Although more prosaic, the housing crisis will also drive the hunt for solutions with an urgent need to find ways of providing homes more quickly.

Many developed nations are struggling to meet their affordable housing targets without sacrificing the building standards and social norms, which can produce the shanty towns, the sink estates, or rookeries of the future.

In Co Cork, people are hoping to build log cabins to use as homes and are lobbying for the rules governing where such structures can be erected to be relaxed. 

Typically, the county council only grants permission for such homes to be constructed on the edge of forestry.

There has been a sharp rise in the number of planning applications for log cabins in Ireland’s largest county, while the Republic generally needs to build around 50,000 new homes a year from public and private sectors. We are currently achieving around 30,000.

Cabins cost €60,000-€80,000 to construct, are eco-friendly, and relatively economic to heat

Young couples who cannot afford traditional concrete/brick-built homes, which are on average four times more expensive, are increasingly seeking this cheaper option to get a foot on the property ladder.

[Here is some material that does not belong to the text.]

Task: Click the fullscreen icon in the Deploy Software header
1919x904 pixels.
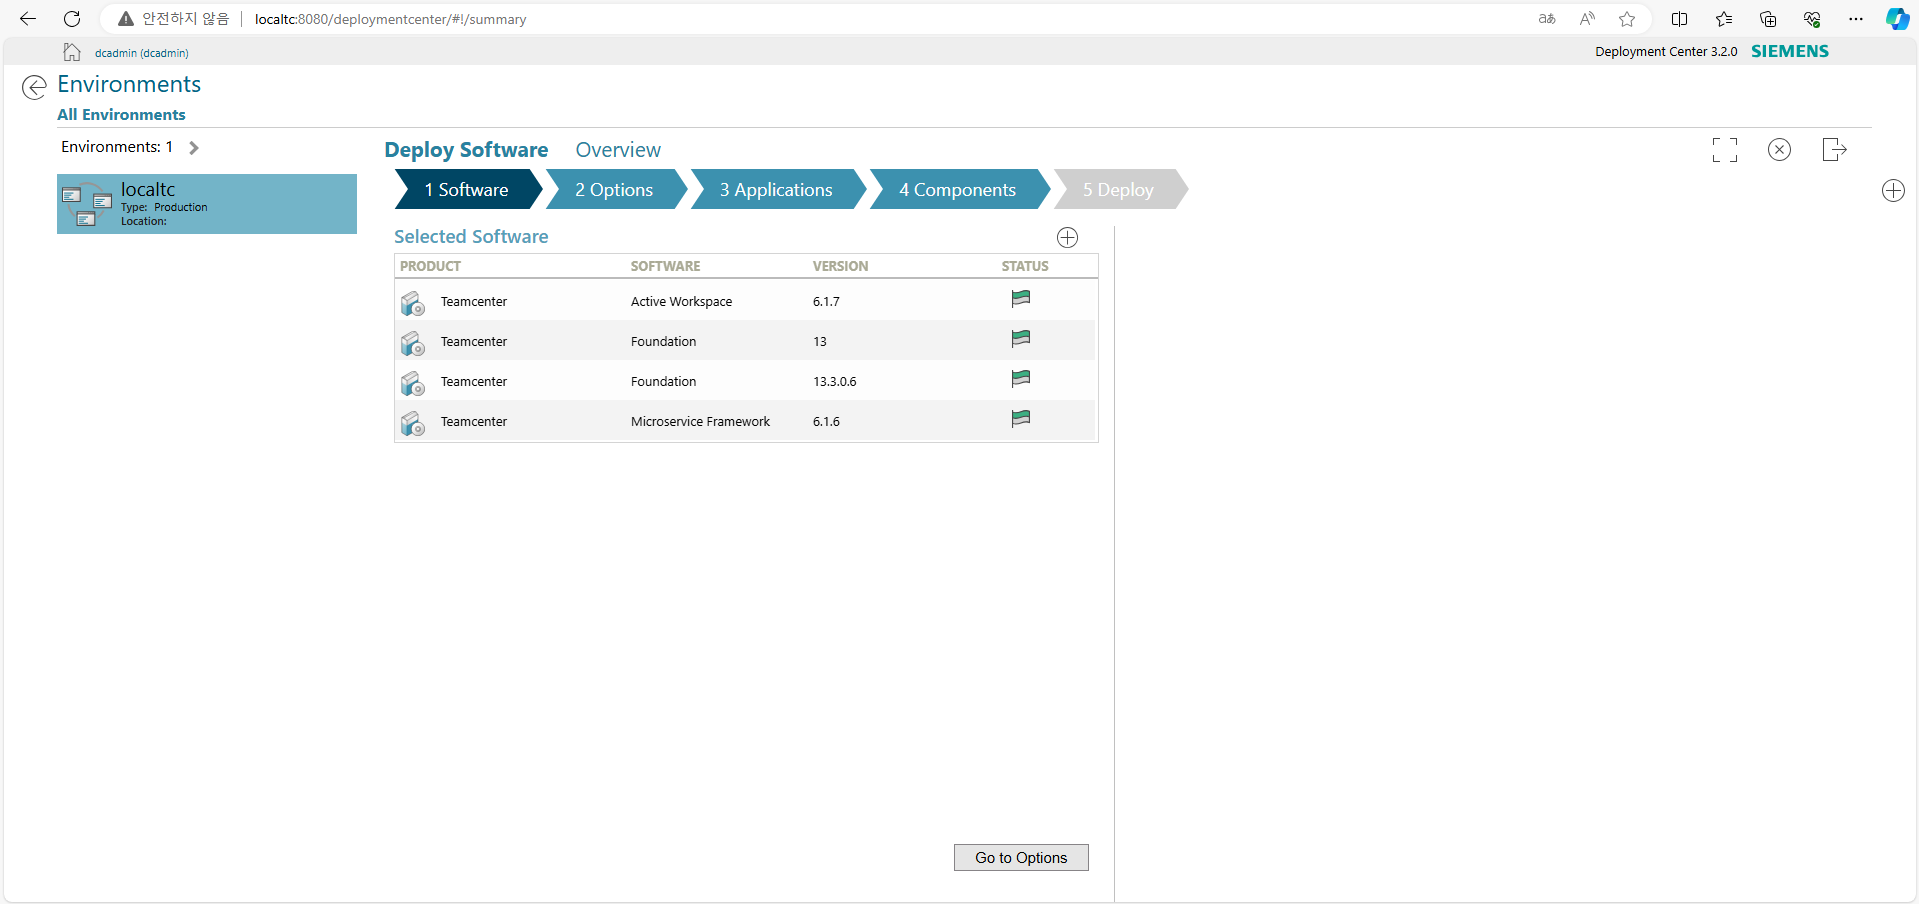Action: pyautogui.click(x=1724, y=150)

Fianna Fáil councillor William O’Leary said: “We need to relook at our ‘Rural Design Guide.’ Who do you think is applying for them, Little Red Riding Hood?” 

But why stop at the forests? Cabin development is a common feature of towns and cities in Australia and the US. Why not here if attention to planning detail is scrupulous and sensitive?

Other than planning restrictions, other factors which drive the housing crisis are rapidly escalating construction costs, and shortages in the workforce. 

And in the UK, which has a requirement to build between 200,000 and 300,000 homes annually, it is an Irishman who is in the forefront. And he has a remarkable comeback story to tell.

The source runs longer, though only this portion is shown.